Gods of marble, plunder
from barbarian cities,
high banners waving,
the tented float
bearing a captive queen,
triumphs brought in
on the backs of elephants?

Now the world’s largest door
swings in, swings out
for the merest tourist,
one line of force here,
one movement there,
a victory of vectors.

I summon you,
great Caesar’s ghost:
lean your tired arm
upon my shoulder.
Pass through with me—
I push — it yields —
ajar it is,
just wide enough
for the two of us.

Who would not wait
two thousand years
for a passage through
to the azure gaze
of Antinous – Oh!
See him there,
among the crowd:
that silhouette!
None other!

Monday, April 12, 2021

When Poets Keep On Getting Older

 by Brett Rutherford

In youth, you were the debauchee of verse.
You loved, and lost, and suffered
     in order to fill those stanzas
with blood and barbed-wire, grieving
     in heart’s battle-fields. 

Who would have thought
     that you would make it to thirty,
     or forty, or half a century?

Now, you must be a hierophant,
     whose wine is tea, whose lust
must settle for the idea of beauty,
     seizing nothing, yet owning all.

Now, others love, and lacking
     the words, they turn to you,
thumbing the pages of your early errors,
     seeking the fatal phrases
to hurl at those who reject them,

or the lines they will pen,
     — ah! unattributed —
in that cryptic last note
the police will puzzle over.

You write where you are driven.
If here and there, some line
sets off the lover, the serial killer,
composer, or manifesto-vendor;
if someone draws or paints
your doomed or winged narrators,

these things are fine. You radiate
your poems into the cosmos.
Fame is the galloping horse
that flees the steady tread
of the Inquisitor. Your lines
in memory are antidote
to the banished texts, books burned
before the faithful's shaking fists.

Footnotes be damned! Let me live on
in a thousand epigraphs!


Ludwig Tieck's The Wild Huntsman



I have published the famous Wild Huntsman of Burger, as translated by Sir Walter Scott, and I have also adapted a Wild Huntsman poem by Victor Hugo. Here is another retelling of the legend, by German Romantic poet Ludwig Tieck:


The “ Wild Huntsman" of the Harz Mountains was also a cruel and profligate lord , who indulged in his passion for the chase without regard to the crops or even the lives of his vassals, or of the holy days set apart by the Church. He is firmly believed in by the peasant of the Black Forest, and many ballads have been written on this legend. The following is a translation of one of Tieck's poems:

 

THE WILD HUNTSMAN

 

By Ludwig Tieck

 

At the dead of the night the wild huntsman awakes

In the deepest recess of the forest's dark brakes;

He lists to the storm and arises in scorn,

He summons his hounds with his far -sounding horn.

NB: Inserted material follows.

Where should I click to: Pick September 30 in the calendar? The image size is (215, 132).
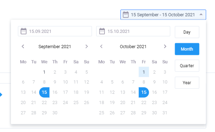pyautogui.click(x=55, y=113)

He mounts his black steed; like the lightning they fly,

And sweep the hush'd forest with snort and with cry.

Loud neighs his black courser;  hark! his horn how 'tis swelling;

He chases his comrades, his hounds wildly yelling

Speed along! Speed along! for the race is all ours;

Speed along! Speed along! while the midnight still lowers;

The spirits of darkness will chase him in scorn

Who dreads our wild howl and the shriek of our horn.

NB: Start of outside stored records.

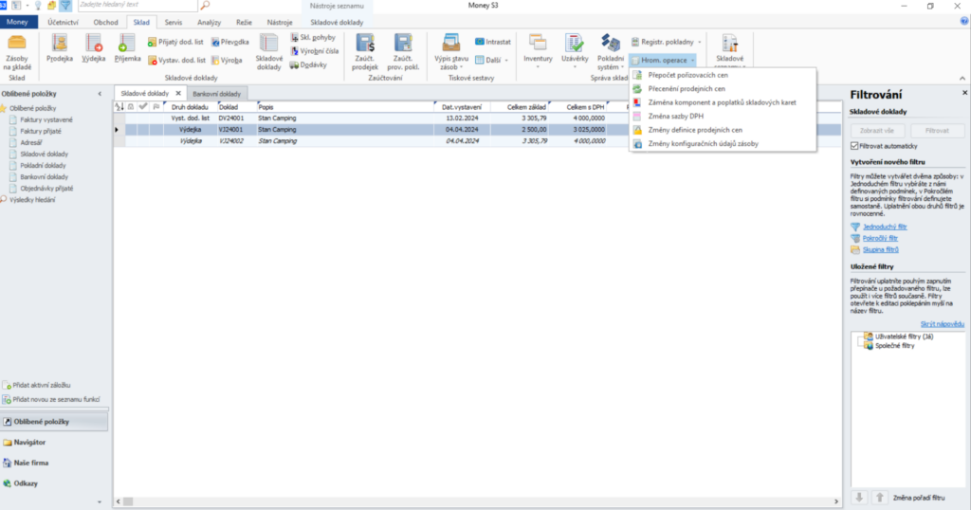The width and height of the screenshot is (971, 510).
Task: Open Zaúčt. prodejek icon
Action: point(365,51)
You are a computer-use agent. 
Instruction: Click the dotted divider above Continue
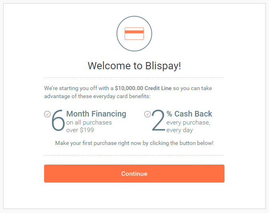tap(134, 155)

Thus yelling and belling they sweep on the wind,

The dread of the pious and reverent mind;

But all who roam gladly in forests at night,

This conflict of spirits will strangely delight.”

 

Unattributed translation, found in: From “Dogs of Legend and Romance.” M.F. O’Malley. Aunt Judy’s Christmas Volume for 1879. Edited by H.K.F. Gatty. 1879. London: George Bell & Son.


Bride of the Vampire

 


by Brett Rutherford

After a ballad by Felix Dahn

Gladly would I, as the other
     dead, my grave in quiet keep;
Yet a curse, a ban eternal
     makes me roam while mortals sleep.

Peaceful in the azure moonbeams
     stand the vaults where others rest,
yet I, beneath my marble tombstone,
     a burning pang within my breast

flow out and up, my dusty pinions
     shaking as they set me free,
over hill and dale to wander,
     unslaked yearnings driving me

to where my tender bride reposes,
     in her dreams of a living lover.
I will hover, bat and shadow,
     lightly falling from above her.

Now my black eyes, forever open
     lock on her closed orbs, lashed shut;
now the candle flickers lower
     as my wing-beat snuffs it out. 

I nearly faint from undead passion,
     yet from here I cannot go.
She must join me ’ere the sunrise
     join me in the realms below!

Well she knows my bite’s destruction.
     Twice have I been here and gone.
In vain, in vain, the others warned her;
     outside they pray, and watch for dawn.

Slowly I feed, and take my pleasure,
     vein to lips, and blood to throat.
Now I press the fatal signet
     upon her breast, Undead,

unblessed, unsoul’d, unmourned,
I carry her off on night’s last zephyr,
so pale, so cold, forever-more.
Only an empty bed discover’d,

a drop of blood upon the floor,
a taper snuff’d, an unread prayer,
the garland of protective herbage,
the crucifix she shunned to wear.

Now hark! Beware! The cock is crowing.
     They are calling out her name!
And though she whispers, “Father! Mother!”
     She is far beyond their finding,

Back into my grave I burrow,
     sliding aside my marble roof.
At sunset, on the hungry morrow,
     side by side we’ll issue forth.

 

 

What Does the Raven Eat Today?



 

by Brett Rutherford

    After a ballad by Kreuznach

Over the parched field one raven flew.
Keen was his eye, but nothing he found.
One comrade comes from the flock to join him.
“My coal-black friend, a word I pray.
What man shall give us our food this day?”

Quoth he: “Beyond the wood in Elfindale,
a lordly feast awaits us all.
Come follow me, to the gallow-tree
where the smell  of blood I keen,
the blood of a hero, once brave and kind.”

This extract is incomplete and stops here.